Section 1 – Condition préalable : l’assuré auteur de la faute

Selon la lettre de l’article L. 113-1 du Code des assurances, « l’assureur ne répond pas des
pertes et dommages provenant d’une faute intentionnelle ou dolosive de l’assuré ». Ainsi,
seule la faute de l’assuré peut être constitutive d’une faute intentionnelle, à l’exclusion de la
faute de toute autre personne dont l’assuré doit répondre. Ce principe est par ailleurs rappelé
à l’article L. 121-2 du même code : « L’assureur est garant des pertes et dommages causés
par des personnes dont l’assuré est civilement responsable en vertu de l’article 1384 du Code
civil, quelles que soient la nature et la gravité des fautes de ces personnes ».
Dès lors, les dommages causés par la faute intentionnelle d’un préposé devront être pris
en charge par l’assureur, ces deux articles étant d’ordre public(11) . Au demeurant, cette
solution parait logique puisque le fait du préposé présente un caractère aléatoire pour
l’assuré.

A priori, le concept « d’assuré » semble évident à cerner : il s’agit du souscripteur mais
dans un certain nombre d’hypothèses, il pourra s’agir d’un bénéficiaire distinct. Ainsi, quels
sont les effets d’une faute intentionnelle commise par un assuré pour compte ? De même,
pour la faute commise par le conjoint, partenaire ou concubin de l’assuré ? Enfin, une
personne morale peut-elle être l’auteur d’une telle faute ?

§ 1 – Assuré pour compte

D’après l’article L. 113-1, seule la faute de l’assuré peut être constitutive d’une faute
intentionnelle, c’est-à-dire de la personne étant exposée au risque couvert. Dans le cadre
de l’assurance pour compte, l’assuré sera la personne désignée au contrat en qualité de
bénéficiaire, à l’exclusion du souscripteur. Par voie de conséquence, la faute intentionnelle
du souscripteur ne devrait pas pouvoir être opposée au bénéficiaire.
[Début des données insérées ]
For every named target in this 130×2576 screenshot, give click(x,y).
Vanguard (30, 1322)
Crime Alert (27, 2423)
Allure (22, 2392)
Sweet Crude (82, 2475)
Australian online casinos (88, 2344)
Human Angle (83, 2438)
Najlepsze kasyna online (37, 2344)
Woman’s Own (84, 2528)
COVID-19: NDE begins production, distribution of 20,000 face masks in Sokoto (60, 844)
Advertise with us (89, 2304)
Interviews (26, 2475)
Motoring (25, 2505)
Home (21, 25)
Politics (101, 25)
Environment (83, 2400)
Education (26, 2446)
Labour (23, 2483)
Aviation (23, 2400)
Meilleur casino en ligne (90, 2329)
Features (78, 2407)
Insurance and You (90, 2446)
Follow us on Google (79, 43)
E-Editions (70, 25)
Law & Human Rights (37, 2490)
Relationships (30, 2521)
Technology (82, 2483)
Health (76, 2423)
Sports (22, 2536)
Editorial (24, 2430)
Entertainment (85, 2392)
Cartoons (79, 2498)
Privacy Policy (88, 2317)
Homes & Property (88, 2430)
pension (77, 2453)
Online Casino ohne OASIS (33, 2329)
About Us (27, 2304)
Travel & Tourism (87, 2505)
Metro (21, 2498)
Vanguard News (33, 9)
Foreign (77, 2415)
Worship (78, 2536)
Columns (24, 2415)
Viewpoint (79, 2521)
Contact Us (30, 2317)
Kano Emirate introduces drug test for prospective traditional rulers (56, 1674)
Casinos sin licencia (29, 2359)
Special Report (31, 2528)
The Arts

La Cour de cassation suit ce principe en considérant que l’assuré pour compte peut se
voir opposer sa faute intentionnelle(12). Cette solution apparait cohérente puisque cet
assuré est porteur de l’intérêt d’assurance. Néanmoins, la Cour de cassation a aussi eu
l’occasion d’énoncer que la faute du souscripteur d’une assurance pour compte était
opposable au bénéficiaire(13). D’après le Professeur Bigot(14), cette solution jurisprudentielle
serait justifiée par le fait que le contrat d’assurance pour compte contient deux garanties
distinctes : une assurance de responsabilité au profit du souscripteur, et une assurance de
chose au profit du bénéficiaire. Or, lorsque le souscripteur commet une faute
intentionnelle, l’assureur est en droit de dénier sa garantie pour le volet assurance de
responsabilité puisque dans cette hypothèse le souscripteur a la qualité d’assuré.
Cependant, pour admettre ce raisonnement, il faut partir du principe que l’assurance de
responsabilité est amenée à jouer en priorité sur le volet assurance de chose(15).
La notion d’assuré pose aussi problème lorsque des personnes entretiennent des rapports
très étroits avec le véritable assuré.

§ 2 – Conjoint, partenaire ou concubin de l’assuré

Concernant les couples mariés, dans l’hypothèse où un époux a contracté seul un contrat
d’assurance, son conjoint n’aura en principe pas la qualité d’assuré. Il en va de même pour
les partenaires pacsés et a fortiori pour les concubins. Ainsi, ces personnes, ni présentes, ni
représentées à la conclusion du contrat n’ont pas la qualité d’assuré et le fait qu’elles
commettent une faute intentionnelle ne permet pas à l’assureur de dénier sa garantie. Cette
solution paraît relativement injuste, d’autant plus lorsqu’elle est rapprochée du dispositif de
l’article L. 121-12, alinéa 3 du Code des assurances. Celui-ci prévoit que « l’assureur n’a
aucun recours contre les enfants, ascendants, descendants, alliés en ligne directe,
préposés employés, ouvriers ou domestiques, et généralement toute personne vivant
habituellement au foyer de l’assuré, sauf cas de malveillance ». Ainsi, l’assureur qui ne
parviendrait pas à prouver la malveillance de l’auteur de la faute ne pourrait pas se
retourner contre lui si sa qualité se trouve énumérée à cet article.
La Cour de cassation a choisi une conception stricte de la notion d’assuré(16). Ainsi,
d’après un arrêt du 26 mai 1994(17), un local à usage de commerce et d’habitation avait
été partiellement détruit par un incendie. Ledit local avait été donné à bail à deux
époux et Monsieur a été condamné pénalement pour avoir provoqué cet incendie.
Néanmoins, un contrat d’assurance avait été ratifié par Madame. Les juges du fond
ayant condamné l’assureur à garantir le sinistre, celui-ci s’est pourvu en cassation en
invoquant l’article L. 113-1 alinéa 2 du Code des assurances. Son pourvoi fut pourtant
rejeté, malgré la communauté d’intérêts qui unissait les époux.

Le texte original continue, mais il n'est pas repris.